↓

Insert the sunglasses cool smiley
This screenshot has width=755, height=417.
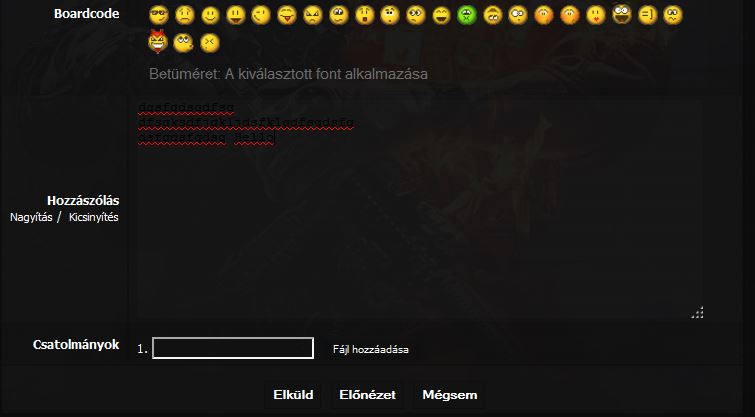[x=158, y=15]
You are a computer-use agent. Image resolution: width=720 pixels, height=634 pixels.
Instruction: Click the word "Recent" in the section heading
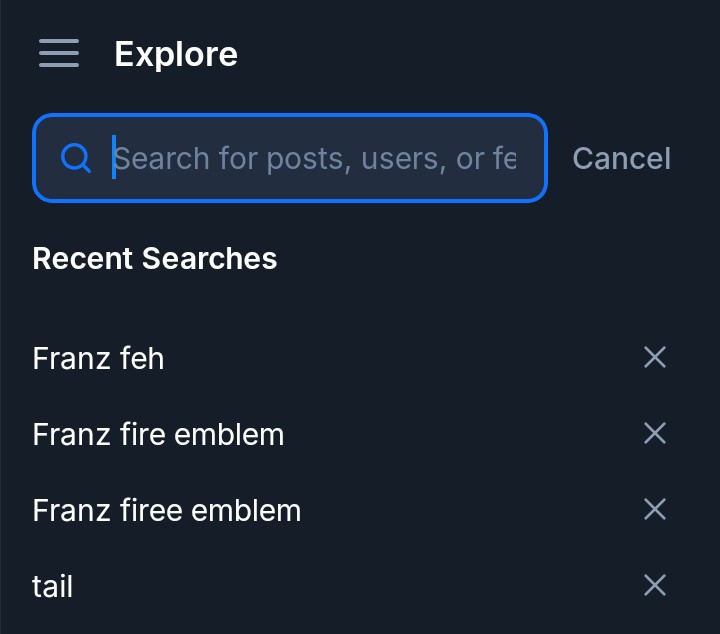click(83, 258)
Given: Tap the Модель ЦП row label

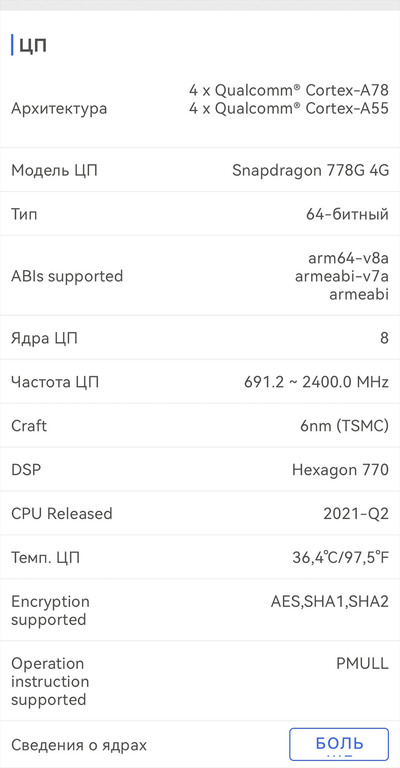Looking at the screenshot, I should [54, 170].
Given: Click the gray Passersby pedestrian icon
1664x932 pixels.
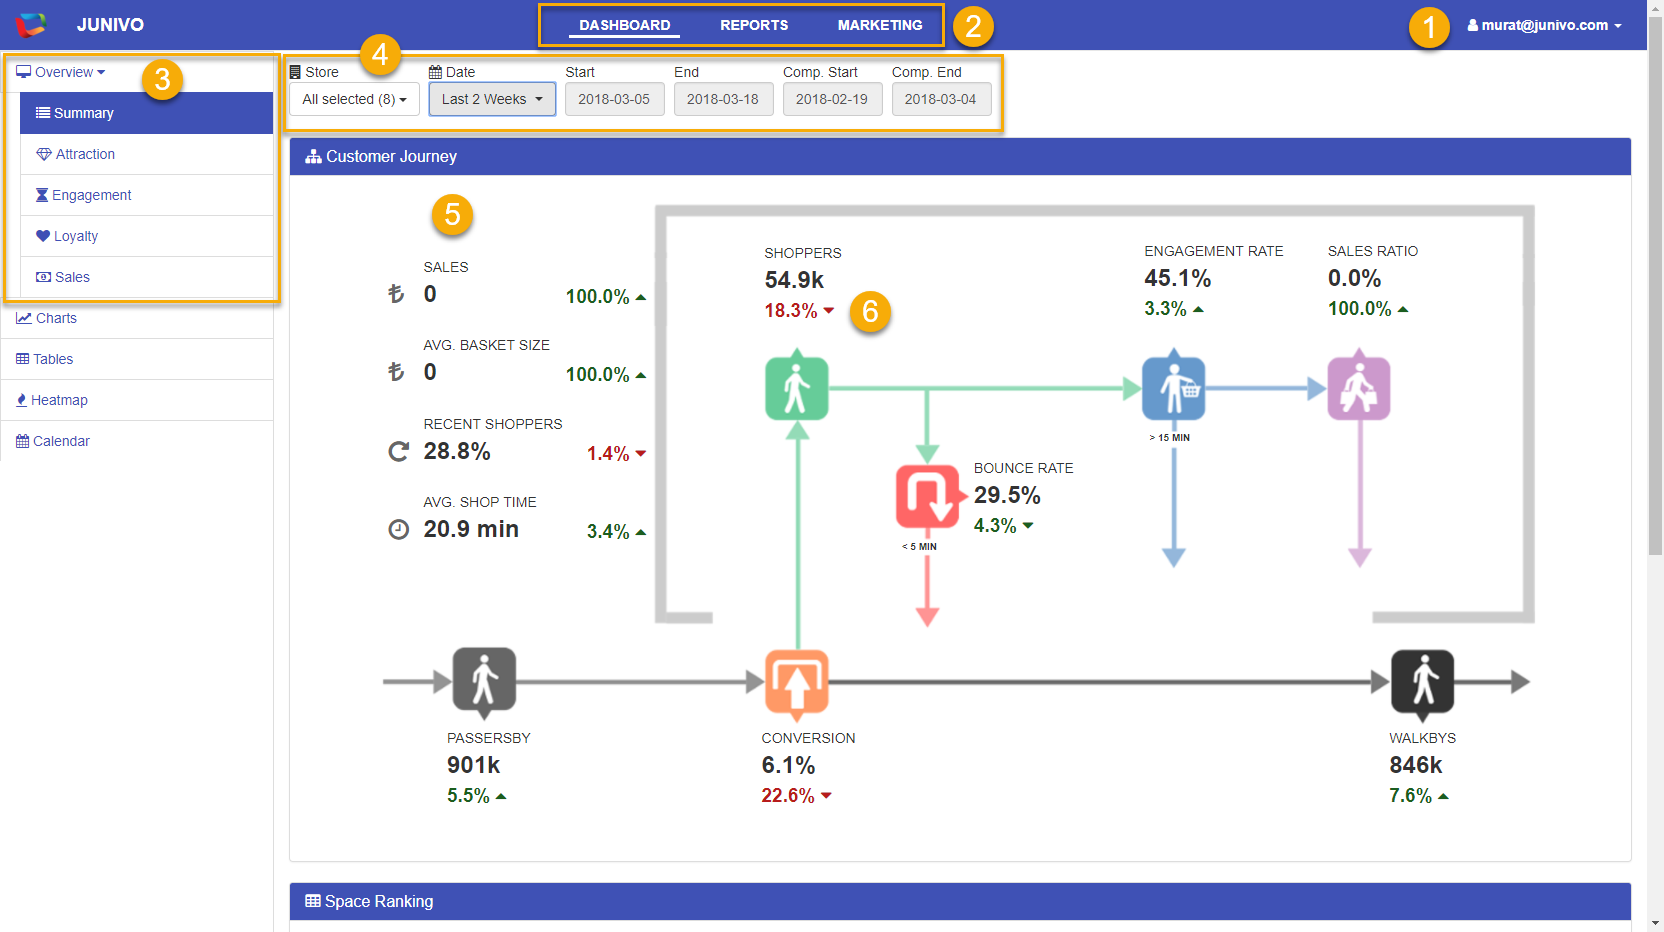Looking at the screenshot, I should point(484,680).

↑
↓

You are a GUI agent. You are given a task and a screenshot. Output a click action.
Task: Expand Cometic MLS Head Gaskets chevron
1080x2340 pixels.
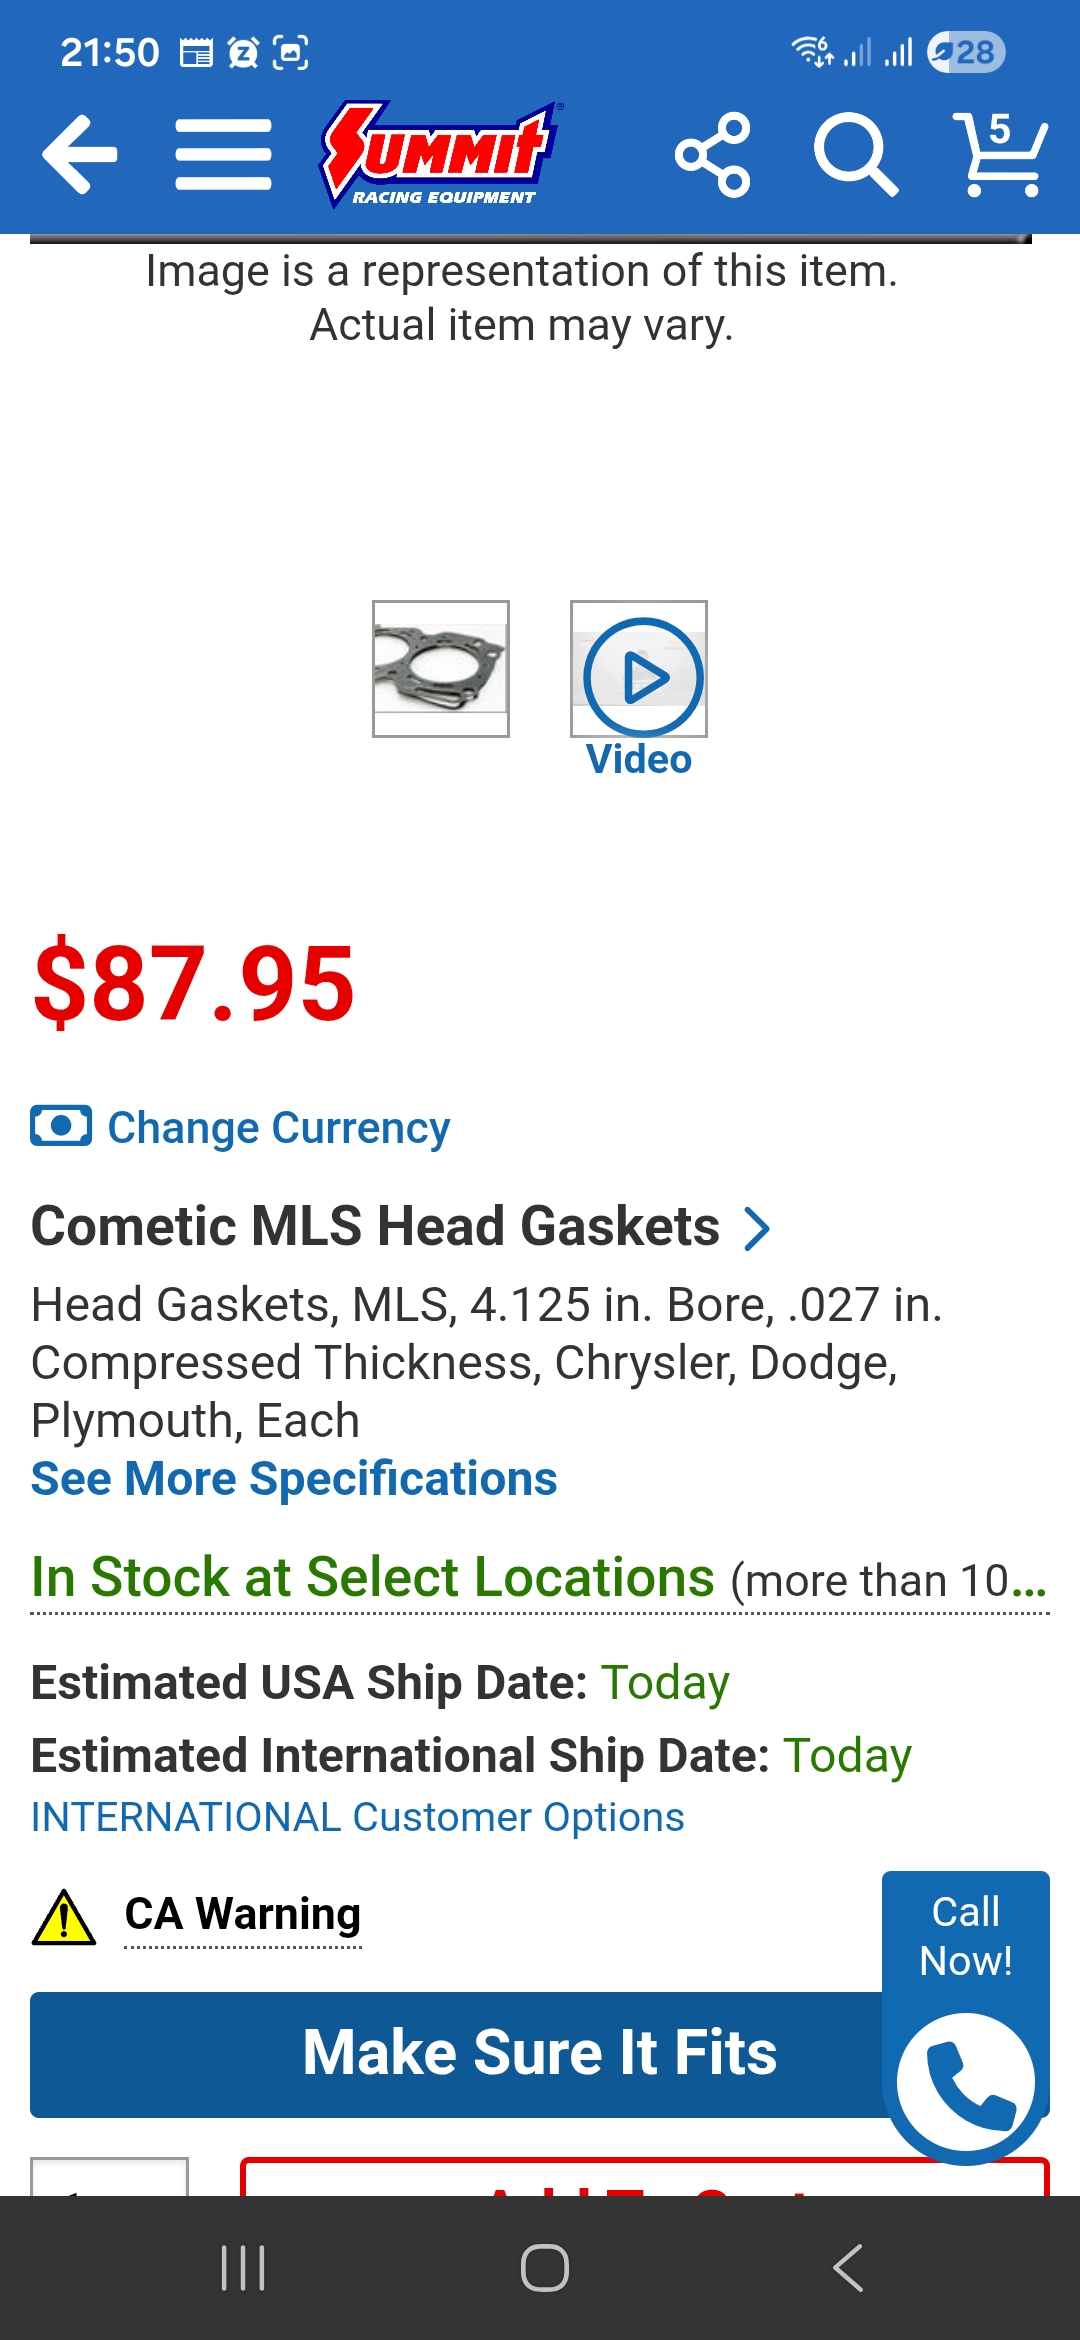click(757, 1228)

↑
↓

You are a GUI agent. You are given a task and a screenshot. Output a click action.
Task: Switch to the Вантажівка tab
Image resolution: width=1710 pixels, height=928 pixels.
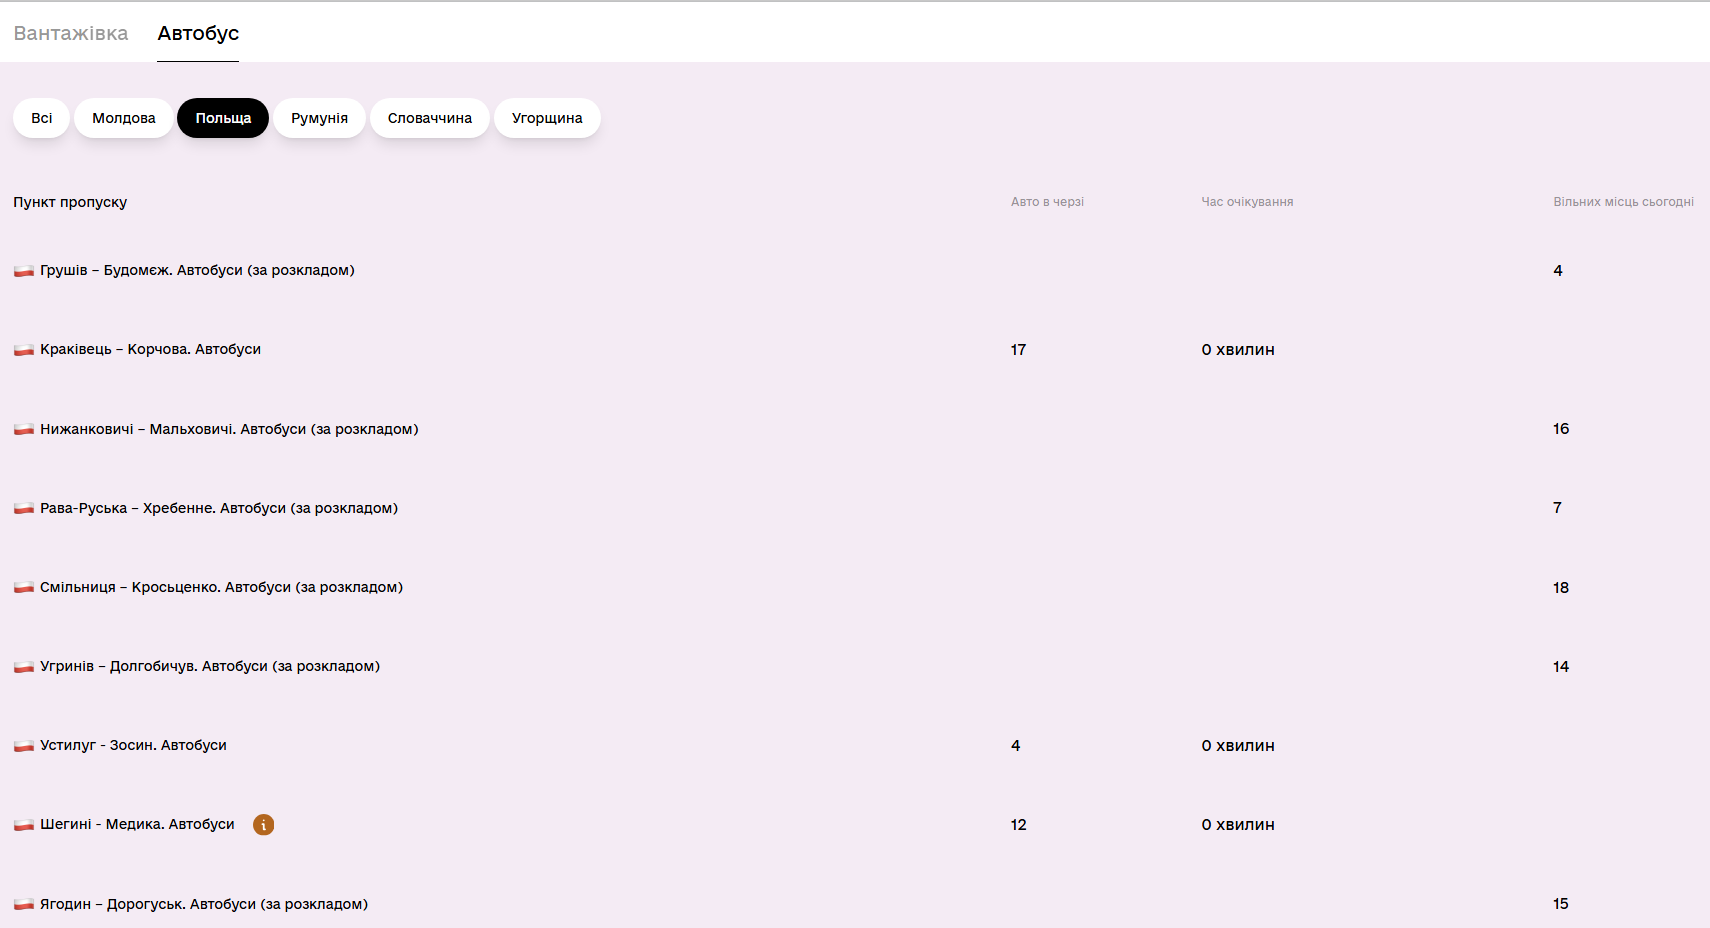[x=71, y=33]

↑

WHAT YOU SHOULD DO =
Copy out exactly the material that runs from the line with "Insert the sunglasses cool smiley" to the line with "Given: Click the", ends included, and leave the pictures behind.

EXERCISE ANSWER =
Insert the sunglasses cool smiley
This screenshot has width=755, height=417.
[x=158, y=15]
You are a computer-use agent. Image resolution: width=720 pixels, height=634 pixels.
Instruction: Click the word "Recent" in the section heading
click(83, 258)
Given: Tap the Модель ЦП row label

Looking at the screenshot, I should [54, 170].
Given: Click the gray Passersby pedestrian icon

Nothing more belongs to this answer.